*Task requirements*.
Going through the entries below, tally the lines that hold the word "toolbar" and state the result alone.

▼

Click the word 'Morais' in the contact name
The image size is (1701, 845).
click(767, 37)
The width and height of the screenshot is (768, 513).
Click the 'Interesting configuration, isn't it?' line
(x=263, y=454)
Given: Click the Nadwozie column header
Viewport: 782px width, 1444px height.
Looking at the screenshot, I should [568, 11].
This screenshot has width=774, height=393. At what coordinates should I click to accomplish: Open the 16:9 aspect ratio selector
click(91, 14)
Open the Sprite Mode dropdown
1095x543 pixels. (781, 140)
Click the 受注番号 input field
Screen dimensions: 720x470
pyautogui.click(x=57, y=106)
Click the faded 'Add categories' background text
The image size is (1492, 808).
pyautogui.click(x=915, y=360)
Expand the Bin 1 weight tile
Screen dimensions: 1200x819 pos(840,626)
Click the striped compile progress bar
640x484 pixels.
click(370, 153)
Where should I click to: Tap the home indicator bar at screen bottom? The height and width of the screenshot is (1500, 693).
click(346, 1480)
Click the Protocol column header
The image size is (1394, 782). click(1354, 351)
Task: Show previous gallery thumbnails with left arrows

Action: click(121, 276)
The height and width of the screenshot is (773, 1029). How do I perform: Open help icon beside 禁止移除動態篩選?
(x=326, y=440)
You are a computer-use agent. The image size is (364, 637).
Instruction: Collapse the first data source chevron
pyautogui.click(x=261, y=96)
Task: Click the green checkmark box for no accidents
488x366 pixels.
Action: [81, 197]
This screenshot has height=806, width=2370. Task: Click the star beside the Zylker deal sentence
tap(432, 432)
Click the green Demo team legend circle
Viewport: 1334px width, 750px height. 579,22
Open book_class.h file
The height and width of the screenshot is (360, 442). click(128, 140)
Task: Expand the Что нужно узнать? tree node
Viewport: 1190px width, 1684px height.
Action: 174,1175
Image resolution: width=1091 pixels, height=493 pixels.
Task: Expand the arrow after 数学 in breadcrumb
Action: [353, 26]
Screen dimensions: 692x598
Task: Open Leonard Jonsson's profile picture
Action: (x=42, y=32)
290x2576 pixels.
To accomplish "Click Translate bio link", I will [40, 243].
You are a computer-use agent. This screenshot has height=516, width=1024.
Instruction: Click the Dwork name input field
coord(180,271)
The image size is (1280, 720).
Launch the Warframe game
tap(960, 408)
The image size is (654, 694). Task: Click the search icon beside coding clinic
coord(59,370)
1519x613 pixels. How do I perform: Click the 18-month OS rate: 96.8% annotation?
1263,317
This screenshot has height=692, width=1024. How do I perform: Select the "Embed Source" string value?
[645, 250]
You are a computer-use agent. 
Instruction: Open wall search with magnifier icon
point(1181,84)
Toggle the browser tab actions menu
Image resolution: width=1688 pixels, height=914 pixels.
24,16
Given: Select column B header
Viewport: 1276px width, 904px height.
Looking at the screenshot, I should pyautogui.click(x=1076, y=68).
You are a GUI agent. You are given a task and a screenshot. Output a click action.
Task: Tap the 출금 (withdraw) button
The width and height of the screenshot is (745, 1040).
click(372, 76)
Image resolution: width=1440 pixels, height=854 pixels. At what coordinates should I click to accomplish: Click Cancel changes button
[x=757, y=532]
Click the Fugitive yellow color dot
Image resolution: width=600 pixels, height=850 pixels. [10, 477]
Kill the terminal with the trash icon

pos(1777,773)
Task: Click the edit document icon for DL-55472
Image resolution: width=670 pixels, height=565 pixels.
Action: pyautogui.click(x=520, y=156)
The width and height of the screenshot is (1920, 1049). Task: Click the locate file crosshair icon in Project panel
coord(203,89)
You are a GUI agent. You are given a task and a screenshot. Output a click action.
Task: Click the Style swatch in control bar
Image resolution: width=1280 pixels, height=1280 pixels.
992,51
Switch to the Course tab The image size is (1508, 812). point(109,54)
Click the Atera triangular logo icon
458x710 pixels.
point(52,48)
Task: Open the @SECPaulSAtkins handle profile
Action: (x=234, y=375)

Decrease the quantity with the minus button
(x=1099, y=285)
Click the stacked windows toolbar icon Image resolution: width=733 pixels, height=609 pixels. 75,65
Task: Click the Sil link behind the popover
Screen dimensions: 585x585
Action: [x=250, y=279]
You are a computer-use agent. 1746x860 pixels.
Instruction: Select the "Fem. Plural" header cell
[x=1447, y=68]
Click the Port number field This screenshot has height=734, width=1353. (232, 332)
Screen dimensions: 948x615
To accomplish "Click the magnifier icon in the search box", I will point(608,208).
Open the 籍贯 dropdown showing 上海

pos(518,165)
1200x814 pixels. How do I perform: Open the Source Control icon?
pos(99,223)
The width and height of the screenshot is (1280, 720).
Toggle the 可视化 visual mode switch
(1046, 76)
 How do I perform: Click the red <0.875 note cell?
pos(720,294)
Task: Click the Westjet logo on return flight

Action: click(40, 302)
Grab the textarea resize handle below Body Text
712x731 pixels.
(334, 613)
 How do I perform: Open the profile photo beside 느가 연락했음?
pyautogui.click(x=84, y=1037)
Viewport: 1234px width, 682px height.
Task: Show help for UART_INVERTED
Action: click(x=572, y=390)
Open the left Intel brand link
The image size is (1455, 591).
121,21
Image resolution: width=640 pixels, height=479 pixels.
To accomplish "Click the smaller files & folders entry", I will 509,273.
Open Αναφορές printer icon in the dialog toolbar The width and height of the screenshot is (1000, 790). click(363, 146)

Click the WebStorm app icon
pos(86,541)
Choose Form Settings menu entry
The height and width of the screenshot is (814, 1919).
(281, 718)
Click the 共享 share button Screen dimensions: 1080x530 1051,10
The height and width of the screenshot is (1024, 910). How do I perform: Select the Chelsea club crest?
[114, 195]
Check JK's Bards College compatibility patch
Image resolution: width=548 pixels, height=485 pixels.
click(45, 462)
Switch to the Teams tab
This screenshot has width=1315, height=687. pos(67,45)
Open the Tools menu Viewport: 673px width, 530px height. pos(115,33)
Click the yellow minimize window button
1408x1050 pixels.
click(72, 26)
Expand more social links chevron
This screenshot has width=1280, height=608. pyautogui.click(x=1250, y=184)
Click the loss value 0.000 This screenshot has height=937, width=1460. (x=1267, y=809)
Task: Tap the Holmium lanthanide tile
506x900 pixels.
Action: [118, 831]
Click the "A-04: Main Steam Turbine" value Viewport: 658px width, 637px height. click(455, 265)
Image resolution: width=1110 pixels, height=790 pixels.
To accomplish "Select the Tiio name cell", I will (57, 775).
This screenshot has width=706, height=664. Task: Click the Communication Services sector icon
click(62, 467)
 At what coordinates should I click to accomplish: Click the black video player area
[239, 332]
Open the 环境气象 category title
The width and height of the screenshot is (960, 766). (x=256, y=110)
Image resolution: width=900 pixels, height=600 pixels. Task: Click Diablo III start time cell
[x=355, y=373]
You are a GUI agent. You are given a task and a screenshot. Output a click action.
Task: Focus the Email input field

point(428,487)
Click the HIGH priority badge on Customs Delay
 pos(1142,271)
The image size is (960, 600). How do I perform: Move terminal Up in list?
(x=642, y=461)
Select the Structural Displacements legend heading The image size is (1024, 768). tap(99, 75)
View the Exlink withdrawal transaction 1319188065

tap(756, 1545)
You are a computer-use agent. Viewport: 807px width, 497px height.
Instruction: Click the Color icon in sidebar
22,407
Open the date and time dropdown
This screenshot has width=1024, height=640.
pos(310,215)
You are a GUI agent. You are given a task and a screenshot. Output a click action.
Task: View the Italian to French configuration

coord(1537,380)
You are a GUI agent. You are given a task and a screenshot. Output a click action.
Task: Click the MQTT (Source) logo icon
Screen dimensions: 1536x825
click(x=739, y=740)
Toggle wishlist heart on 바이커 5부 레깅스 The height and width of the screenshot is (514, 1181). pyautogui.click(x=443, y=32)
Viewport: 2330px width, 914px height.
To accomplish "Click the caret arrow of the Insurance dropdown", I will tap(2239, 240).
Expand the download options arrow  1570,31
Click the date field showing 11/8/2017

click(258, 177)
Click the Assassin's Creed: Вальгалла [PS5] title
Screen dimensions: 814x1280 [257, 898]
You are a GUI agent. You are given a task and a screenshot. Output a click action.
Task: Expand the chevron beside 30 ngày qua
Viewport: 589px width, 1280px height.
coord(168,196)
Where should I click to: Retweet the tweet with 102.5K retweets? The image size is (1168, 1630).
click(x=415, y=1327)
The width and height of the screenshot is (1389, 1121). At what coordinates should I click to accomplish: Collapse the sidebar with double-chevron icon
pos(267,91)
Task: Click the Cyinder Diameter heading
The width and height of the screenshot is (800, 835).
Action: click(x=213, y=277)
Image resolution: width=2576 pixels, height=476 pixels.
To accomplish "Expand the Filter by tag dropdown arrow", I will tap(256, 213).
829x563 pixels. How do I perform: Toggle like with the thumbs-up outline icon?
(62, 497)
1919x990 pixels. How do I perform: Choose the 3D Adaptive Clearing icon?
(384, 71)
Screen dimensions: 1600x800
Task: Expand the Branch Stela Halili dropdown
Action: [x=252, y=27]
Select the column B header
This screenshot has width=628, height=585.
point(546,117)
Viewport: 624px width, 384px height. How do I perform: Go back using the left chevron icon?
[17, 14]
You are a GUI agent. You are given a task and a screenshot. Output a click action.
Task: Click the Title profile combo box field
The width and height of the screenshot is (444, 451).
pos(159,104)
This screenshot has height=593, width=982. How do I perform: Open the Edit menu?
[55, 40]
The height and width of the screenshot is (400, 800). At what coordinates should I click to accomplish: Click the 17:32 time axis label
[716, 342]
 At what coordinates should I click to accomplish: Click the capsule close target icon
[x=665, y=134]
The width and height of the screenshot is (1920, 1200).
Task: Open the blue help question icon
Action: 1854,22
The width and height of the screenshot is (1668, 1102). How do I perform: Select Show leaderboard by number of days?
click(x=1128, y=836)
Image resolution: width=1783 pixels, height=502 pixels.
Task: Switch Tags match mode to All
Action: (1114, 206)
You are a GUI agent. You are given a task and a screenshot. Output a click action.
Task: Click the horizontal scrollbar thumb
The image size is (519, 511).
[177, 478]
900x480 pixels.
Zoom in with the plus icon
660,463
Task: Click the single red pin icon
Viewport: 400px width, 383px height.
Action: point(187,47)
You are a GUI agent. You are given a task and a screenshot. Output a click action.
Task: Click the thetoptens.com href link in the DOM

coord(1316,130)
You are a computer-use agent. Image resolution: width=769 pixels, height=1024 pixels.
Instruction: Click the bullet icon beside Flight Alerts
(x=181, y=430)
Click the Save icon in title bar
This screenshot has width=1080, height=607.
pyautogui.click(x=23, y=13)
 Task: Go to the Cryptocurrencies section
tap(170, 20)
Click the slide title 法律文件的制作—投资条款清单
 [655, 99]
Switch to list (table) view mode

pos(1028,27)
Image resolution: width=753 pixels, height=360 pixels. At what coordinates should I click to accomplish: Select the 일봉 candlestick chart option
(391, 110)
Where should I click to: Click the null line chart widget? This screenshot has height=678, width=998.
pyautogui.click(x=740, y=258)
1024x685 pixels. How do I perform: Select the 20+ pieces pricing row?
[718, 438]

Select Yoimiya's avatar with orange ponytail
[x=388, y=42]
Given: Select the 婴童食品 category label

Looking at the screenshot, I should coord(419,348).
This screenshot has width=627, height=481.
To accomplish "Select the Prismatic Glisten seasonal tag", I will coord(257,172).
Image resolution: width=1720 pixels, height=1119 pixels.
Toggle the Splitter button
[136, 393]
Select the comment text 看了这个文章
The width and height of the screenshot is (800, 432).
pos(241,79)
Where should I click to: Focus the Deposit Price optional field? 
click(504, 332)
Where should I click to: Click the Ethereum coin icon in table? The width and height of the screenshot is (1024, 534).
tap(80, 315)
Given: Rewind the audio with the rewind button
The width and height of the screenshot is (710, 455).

▲

*Task result*.
2